Cada mañana cojo el metro. Ferrocarriles de la Generalitat (la versión pija del asunto) y el propiamente llamado Metro (el metro en sí, el noúmeno, el auténtico “underground”).
Esta mañana, sin manos libres con las que aguantar un diario, leía entre las cabezas de los pasajeros que los detenidos el otro día en el Raval pretendían atentar ahí abajo, que tres de ellos se querían inmolar y hacer saltar los vagones por el aire.
Me imagino a Ricard que va solo al cole un ratito antes que yo. A Sara, que va con toda la clase, a Marta que viaja a mi lado con su mochila atiborrada de libros.
Recuerdo las imágenes de las noticias de ayer en televisión. Palestinos derribando un muro y saltándolo, escapando como una bebida gaseosa después de ser encerrada en una lata y salvajemente agitada.
Llego al cole y suelto en secretaría una trompa, una trompeta, un maletín de partituras y una mochila de natación. Vuelvo a la calle y al metro. Ahora sólo llevo un bolso y puedo coger el diario. Lo leo detenidamente. La vieja nausea se empieza a apoderar de mí. Recuerdo a mi abuela, cuya máxima ambición cuando tenía 95 años era tenernos a todos a su lado día y noche. El terror al terror, al dolor, al vacío.

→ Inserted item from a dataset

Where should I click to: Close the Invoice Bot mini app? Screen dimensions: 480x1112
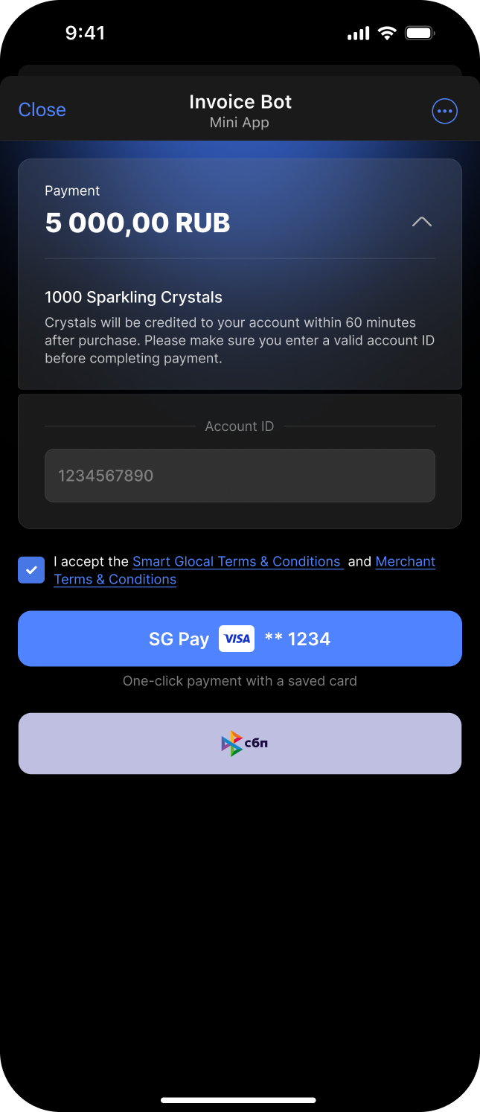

El desequilibrio hormonal no ayuda. Empeora las cosas. Pienso en dejarme barba y coger un fusil. Marcharme lejos. Acertar en el blanco. ¡La rabia es terrible!
Pero no hay blanco. No serviría de nada. Es una mierda.

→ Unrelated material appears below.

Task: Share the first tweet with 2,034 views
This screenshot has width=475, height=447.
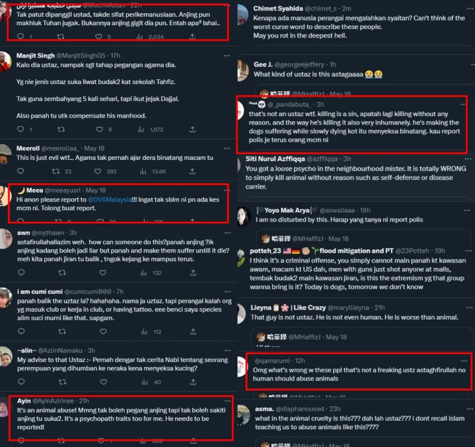Action: click(192, 37)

Llego a la columna de Cris F. Recomienda que soltemos el bolso y lo metamos todo en los bolsillos. Me hubiera encantado cruzarme con ella esta mañana. Habríamos abierto las fundas de los instrumentos y improvisado un concierto en medio del andén. Me imagino el vagón saltando por los aires y la música sonando por encima. Es una mierda.